Use the following Singularity command to run Arriba from the container. Replace /path/to/ with the path to the respective input file. Leave the paths after the colons unmodified - these are the paths inside the Singularity container. In case of single-end data, the second FastQ file is omitted. Running Arriba requires ~45 GB of RAM and 8 cores (can be adjusted by setting the environment variable SINGULARITYENV_THREADS).

singularity exec \
       -B /path/to/output:/output \
       -B /path/to/references:/references:ro \
       -B /path/to/read1.fastq.gz:/read1.fastq.gz:ro \
       -B /path/to/read2.fastq.gz:/read2.fastq.gz:ro \
       docker://uhrigs/arriba:2.4.0 \
       arriba.sh

Installation using Bioconda

Install Miniconda according to the developers' instructions.

Install the arriba package:

conda install -c conda-forge -c bioconda arriba=2.4.0

Run the script download_references.sh, which is installed inside the conda environment. It downloads the assembly and gene annotation to the current working directory and builds a STAR index. Run the script without arguments to see a list of available files. Choose a file with the keyword viral if Arriba is supposed to detect viral integration sites. Note that this step requires ~45 GB of RAM and 8 cores (can be adjusted by setting the environment variable THREADS). Replace $CONDA_PREFIX with the path to your conda environment.

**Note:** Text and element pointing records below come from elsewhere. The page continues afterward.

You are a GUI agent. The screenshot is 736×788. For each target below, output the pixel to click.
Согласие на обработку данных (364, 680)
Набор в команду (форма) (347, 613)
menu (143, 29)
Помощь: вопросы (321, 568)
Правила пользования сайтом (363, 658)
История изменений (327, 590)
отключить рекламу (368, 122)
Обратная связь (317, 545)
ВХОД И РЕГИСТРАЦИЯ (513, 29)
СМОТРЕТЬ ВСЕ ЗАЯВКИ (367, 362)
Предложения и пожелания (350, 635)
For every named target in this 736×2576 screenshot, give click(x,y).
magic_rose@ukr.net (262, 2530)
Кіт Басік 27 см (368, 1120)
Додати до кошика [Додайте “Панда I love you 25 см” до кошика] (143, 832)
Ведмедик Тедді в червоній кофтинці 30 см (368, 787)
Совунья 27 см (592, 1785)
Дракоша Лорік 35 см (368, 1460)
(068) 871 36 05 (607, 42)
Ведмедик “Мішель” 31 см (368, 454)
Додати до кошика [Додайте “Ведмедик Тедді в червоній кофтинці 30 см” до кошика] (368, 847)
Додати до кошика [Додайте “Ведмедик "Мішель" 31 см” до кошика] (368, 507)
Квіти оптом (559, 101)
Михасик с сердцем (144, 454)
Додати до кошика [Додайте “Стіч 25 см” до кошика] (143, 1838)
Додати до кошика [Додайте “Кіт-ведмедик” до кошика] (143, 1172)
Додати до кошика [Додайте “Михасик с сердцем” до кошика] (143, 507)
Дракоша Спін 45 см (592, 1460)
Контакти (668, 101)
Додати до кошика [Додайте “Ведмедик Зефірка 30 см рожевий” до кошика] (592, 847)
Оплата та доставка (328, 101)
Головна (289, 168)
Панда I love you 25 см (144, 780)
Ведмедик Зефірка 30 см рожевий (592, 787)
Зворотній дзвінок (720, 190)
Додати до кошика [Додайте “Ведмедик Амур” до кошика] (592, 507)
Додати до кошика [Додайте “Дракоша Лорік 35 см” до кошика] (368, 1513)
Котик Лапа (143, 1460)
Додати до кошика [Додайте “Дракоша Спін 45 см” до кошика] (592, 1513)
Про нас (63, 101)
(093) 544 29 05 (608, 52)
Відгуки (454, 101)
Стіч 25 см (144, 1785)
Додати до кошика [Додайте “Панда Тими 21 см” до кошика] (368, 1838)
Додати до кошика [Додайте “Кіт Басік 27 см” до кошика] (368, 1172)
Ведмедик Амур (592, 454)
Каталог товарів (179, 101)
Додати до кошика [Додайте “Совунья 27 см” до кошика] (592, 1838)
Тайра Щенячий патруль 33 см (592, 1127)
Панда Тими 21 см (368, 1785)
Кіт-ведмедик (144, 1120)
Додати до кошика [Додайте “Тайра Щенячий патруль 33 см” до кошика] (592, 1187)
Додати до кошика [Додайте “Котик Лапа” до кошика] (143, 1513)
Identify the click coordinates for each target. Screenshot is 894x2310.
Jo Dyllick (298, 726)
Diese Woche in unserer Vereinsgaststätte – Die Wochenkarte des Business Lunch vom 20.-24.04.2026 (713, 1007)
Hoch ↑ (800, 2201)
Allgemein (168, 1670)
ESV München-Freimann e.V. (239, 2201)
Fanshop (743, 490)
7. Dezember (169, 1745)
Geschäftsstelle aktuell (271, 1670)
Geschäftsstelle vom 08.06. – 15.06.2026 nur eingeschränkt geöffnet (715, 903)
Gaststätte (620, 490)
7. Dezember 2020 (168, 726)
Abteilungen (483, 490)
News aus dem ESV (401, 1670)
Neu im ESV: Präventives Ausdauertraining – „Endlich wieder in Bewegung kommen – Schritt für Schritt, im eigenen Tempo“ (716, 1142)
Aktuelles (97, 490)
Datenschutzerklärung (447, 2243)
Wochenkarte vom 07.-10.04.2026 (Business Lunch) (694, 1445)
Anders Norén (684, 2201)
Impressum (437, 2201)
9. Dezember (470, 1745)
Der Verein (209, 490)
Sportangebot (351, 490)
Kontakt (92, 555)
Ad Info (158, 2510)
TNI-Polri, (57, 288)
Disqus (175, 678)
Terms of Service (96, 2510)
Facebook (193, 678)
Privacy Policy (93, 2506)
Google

$CONDA_PREFIX/var/lib/arriba/download_references.sh hs37d5viral+GENCODE19

To process FastQ files, run the script run_arriba.sh, which is installed inside the conda environment. In case of single-end data, the second FastQ file is omitted. Replace $CONDA_PREFIX with the path to your conda environment.

ARRIBA_FILES=$CONDA_PREFIX/var/lib/arriba
run_arriba.sh STAR_index_hs37d5viral_GENCODE19/ GENCODE19.gtf hs37d5viral.fa $ARRIBA_FILES/blacklist_hg19_hs37d5_GRCh37_v2.4.0.tsv.gz $ARRIBA_FILES/known_fusions_hg19_hs37d5_GRCh37_v2.4.0.tsv.gz $ARRIBA_FILES/protein_domains_hg19_hs37d5_GRCh37_v2.4.0.gff3 8 $ARRIBA_FILES/read1.fastq.gz $ARRIBA_FILES/read2.fastq.gz

Output files

Arriba creates two output files:

  • fusions.tsv: This is the main output file of Arriba and contains a list of fusion candidates sorted from highest to lowest confidence. Low-confidence fusions should be considered speculative unless there is additional evidence, e.g., when the fusion is a recurrent event in the given entity. For cohort-analyses, you might want to ignore low-confidence fusions.

  • fusions.discarded.tsv: This file lists all events which were classified as artifacts or which are observed in healthy tissue (e.g., read-through transcripts and non-canonically spliced transcripts).

For a detailed description of the columns, refer to section Output files.